Nothing hurts a mother more than seeing her child struggle.
This pain has come up to greet me time and time again while raising my children.
I felt it as I ached to hear my son’s voice when my best efforts to coax words and noises from his lips were met with silence when he was young.
The pain brought tears to my eyes on my way home from get togethers with friends and family after hearing the contrast between my son’s silence and the other kids’ chatter.
It found me when he was diagnosed with apraxia of speech and each time the possibility of a new “diagnosis” is spoken by his doctor.
A mother would do anything to take difficulties like these away from her child.
The pain of watching your child struggle hurts deeply.
When these showed up in our life, I felt like I’d somehow failed as a parent. The truth that things were unfolding differently for my child than I’d expected was too painful to bear, so I sought to control it. I did this by looking to myself — for something I’d done, hadn’t done or didn’t do well enough that could have caused it, and I vowed to push myself to do better.
Early on, I combed my past and spent countless nights lying awake, examining each moment of my son’s pregnancy, birth and his early days as a baby, trying to pinpoint exactly where I’d failed him, causing his challenges.
The lie of my failure has told me many stories:
It said that my body failed my son in pregnancy.
It said I failed by not seeing these issues or seeking treatment sooner.
And it lied to me daily, telling me I was failing in each moment that my child struggled.
These lies hung over my head constantly, in every moment of my day.
So how do you free yourself from this cloud?
When you are in this position with your child struggling, what is the first thing you do?
The first step to help your struggling child is to forgive yourself.
The three most powerful words that will change your life with your child, lifting the cloud and shadow that hangs over every one of your moments together are these:
I forgive myself.
Yes. Just like they tell you on the plane to put your gas mask on before your child’s, you need to care for yourself first so you can best help your child.
Forgive yourself. Not buy the app, book, or the magical supplement. By all means do those things and everything else you feel called to do. But first and foremost, forgive yourself, releasing all that clouds your heart. This is what has given me the most freedom, leaving space for me to enjoy myself and time with my son again.

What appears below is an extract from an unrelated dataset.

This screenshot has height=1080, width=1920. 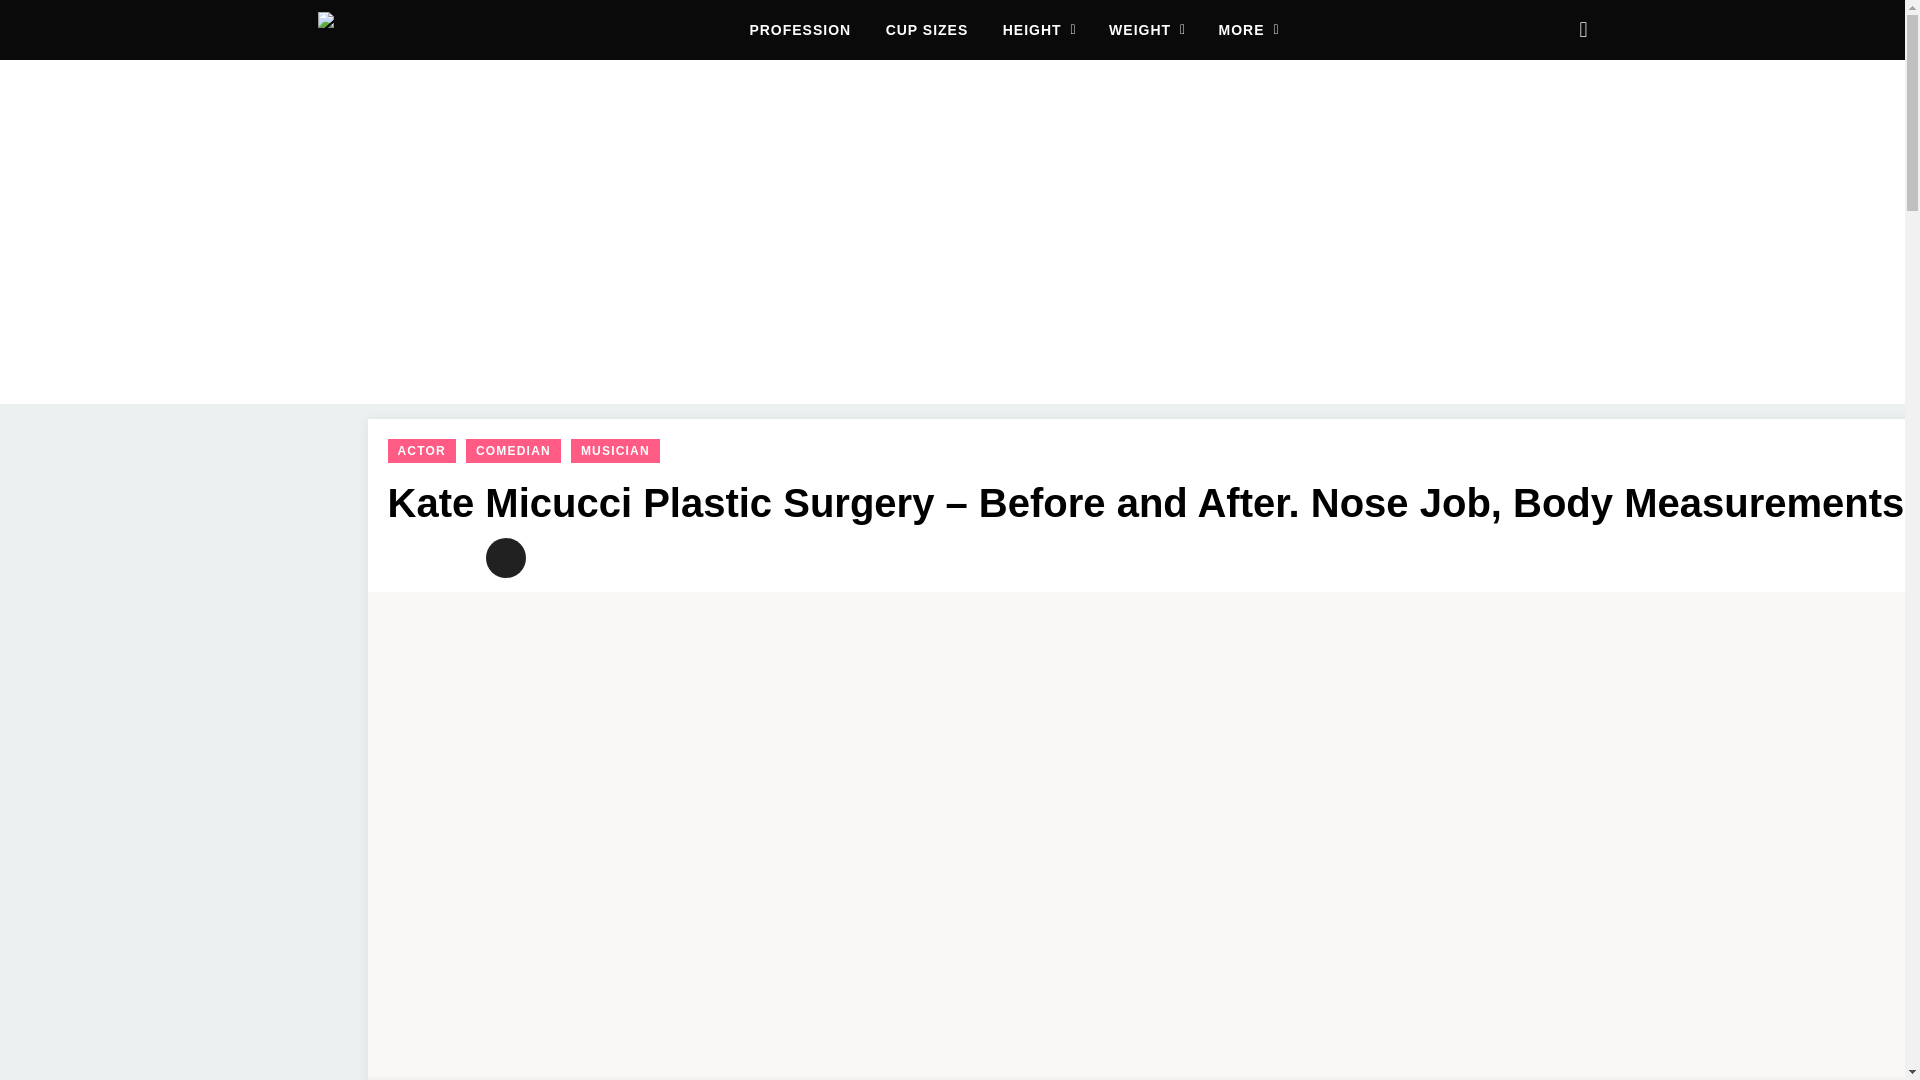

Forgiving myself has allowed me to reconnect with myself and with each of my kids, just as they show up on any particular day. When I was able to release my longing for something different and the blame I held toward myself, then I could breathe, smile, and see the beauty in the people and circumstances around me.
Jack Kornfield says, “In the end, forgiveness simply means never putting another person out of our heart.”
I hope with forgiveness, you find space in your heart for yourself and so much more.